Questa ipotesi nasce dal fatto che Snapchat possiede una chat di messaggistica peculiare rispetto agli altri social media, in quanto i contenuti audio-visivi sono disponibili all’interno della chat solo per un periodo limitato di tempo. Spesso gli utenti sfruttano questa caratteristica credendo che così sia più difficile condividerne esternamente i contenuti. In realtà è possibile, tramite screenshot e altre applicazioni, estrapolare i media dalla conversazione rendendo di fatto Snapchat non più sicuro di altre piattaforme.

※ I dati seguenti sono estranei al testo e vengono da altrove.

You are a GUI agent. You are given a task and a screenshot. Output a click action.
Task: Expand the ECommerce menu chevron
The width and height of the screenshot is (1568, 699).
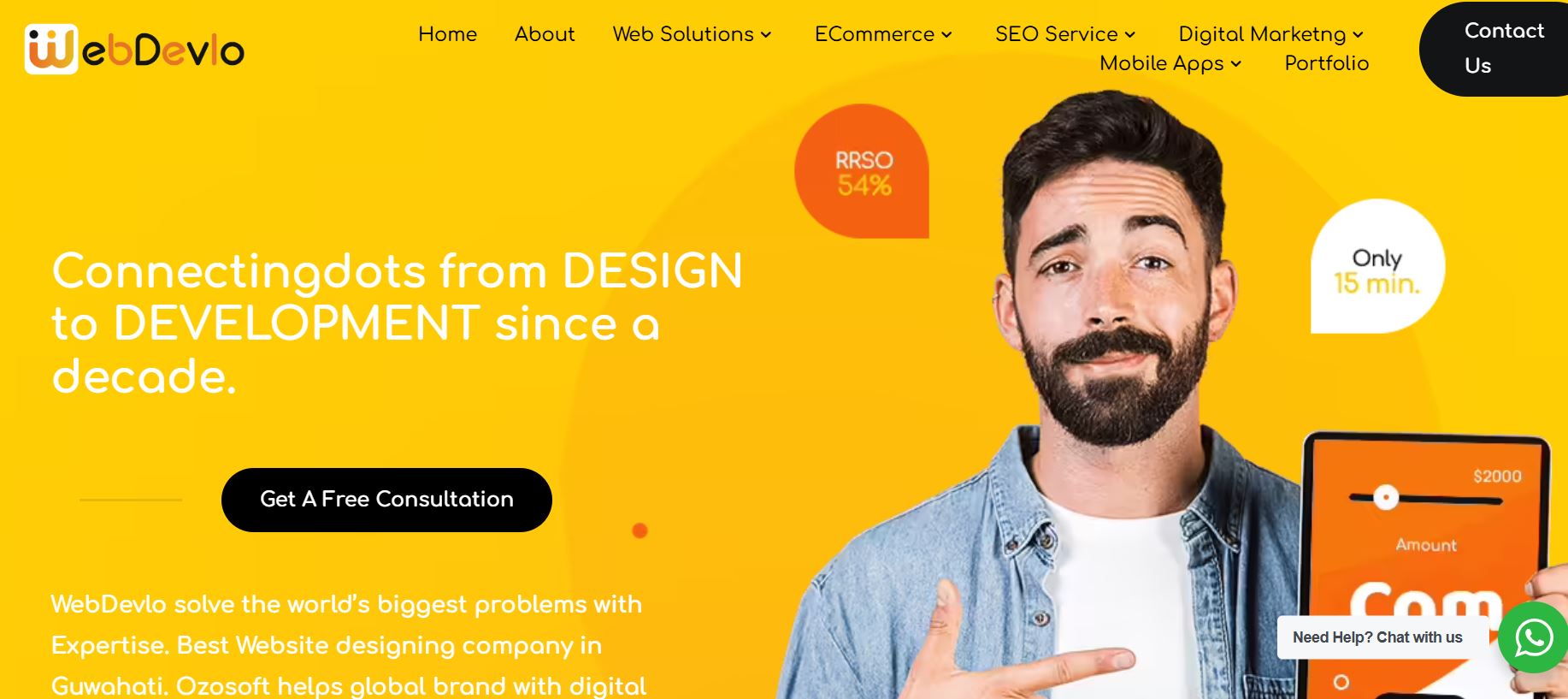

Dopo un periodo di tre mesi, gli autori hanno verificato che all’interno dell’account sono stati inviati 394 snap con contenuto sessuale. Di questi, l’86.6% ritraeva solo donne. Il 78% di questi contenuti è stato ritenuto dagli autori consensuale, mentre il 22% non consensuale. Il 40% di tutti gli snap ritraeva persone nude, pre, durante e post atto sessuale, anche in questo caso prevalentemente donne. Gli snap sono infine accompagnati da descrizioni o hashtag con chiari ed espliciti riferimenti sessuali.

Considerato che la pratica di fare foto e video durante i rapporti sessuali è presente e diffusa anche in Italia questa ricerca risulta molto interessante per comprendere quanto facilmente siano condivisibili e accessibili contenuti sessualmente espliciti, indirizzati soprattutto ad utenti maschi, e come questi contenuti potrebbero aumentare il rischio di degradazione e oggettificazione del corpo femminile e possibili interazioni pericolose dovute alla pubblicazione di questo tipo di immagini.